Directions
Once the line containing "The width and" appears, output it and each remaining line of the records below exactly, with no pictures and nothing more.

Information shown
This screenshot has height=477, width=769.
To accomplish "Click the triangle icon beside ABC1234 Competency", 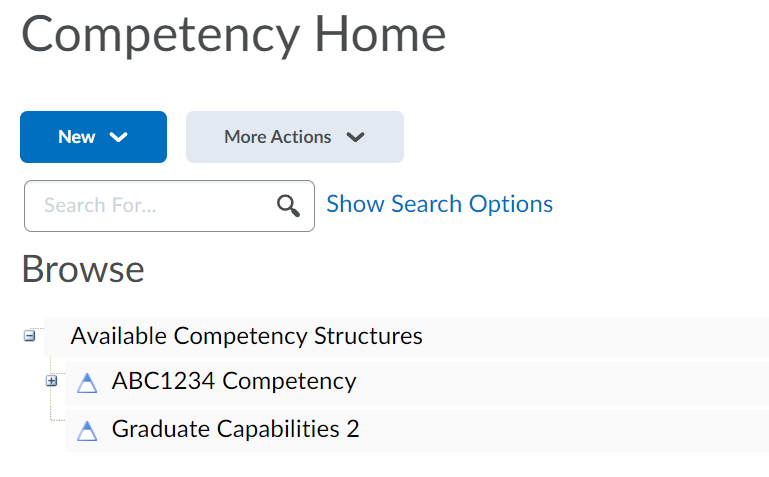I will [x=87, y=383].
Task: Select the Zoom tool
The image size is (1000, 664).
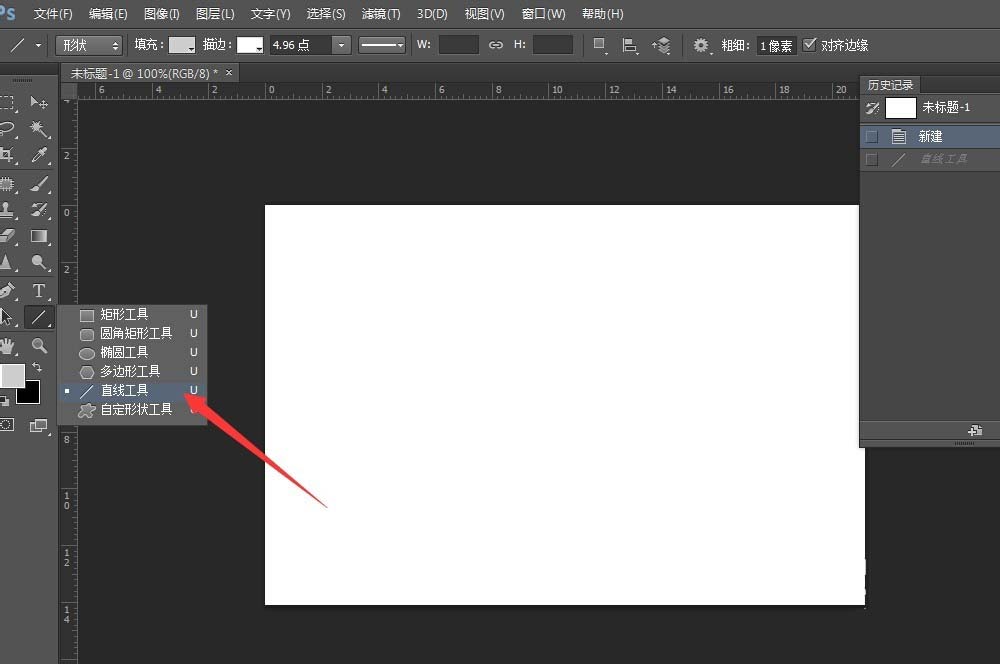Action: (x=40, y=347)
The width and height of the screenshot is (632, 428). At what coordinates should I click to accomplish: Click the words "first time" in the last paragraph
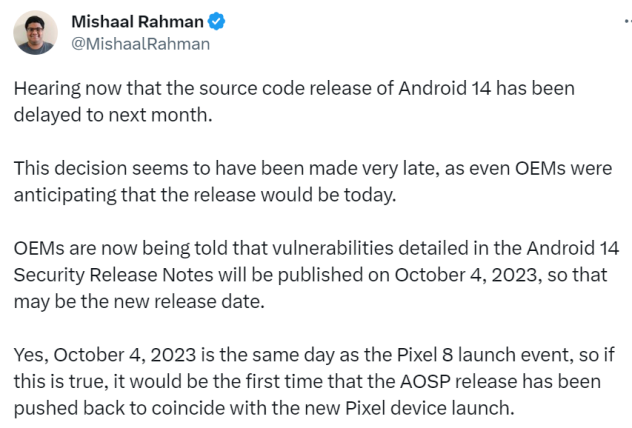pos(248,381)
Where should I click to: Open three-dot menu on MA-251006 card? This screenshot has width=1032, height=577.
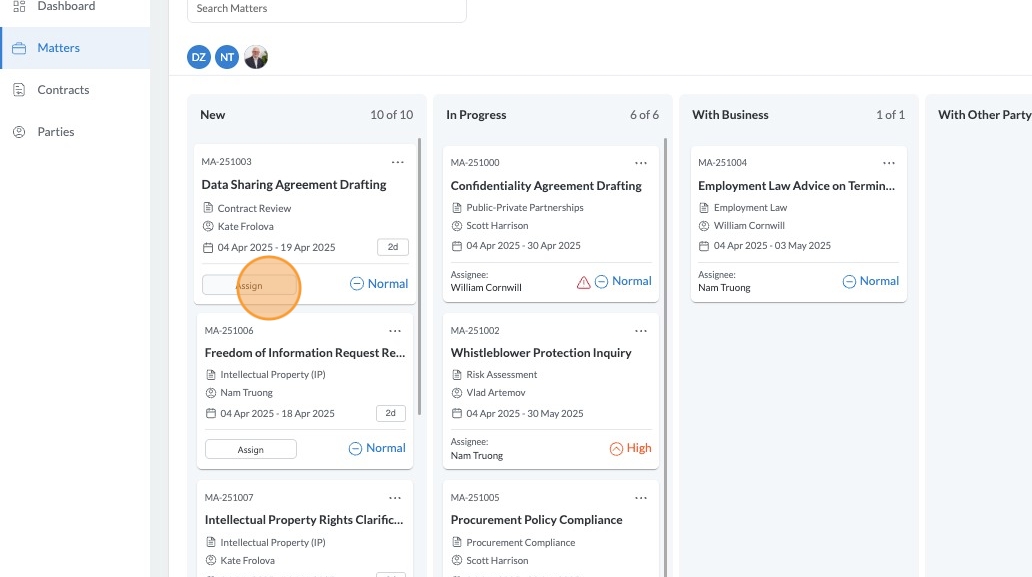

Result
The width and height of the screenshot is (632, 428). At what coordinates should I click to accomplish: Click the words "first time" in the last paragraph
pos(248,381)
Where should I click to: Open three-dot menu on MA-251006 card? This screenshot has width=1032, height=577.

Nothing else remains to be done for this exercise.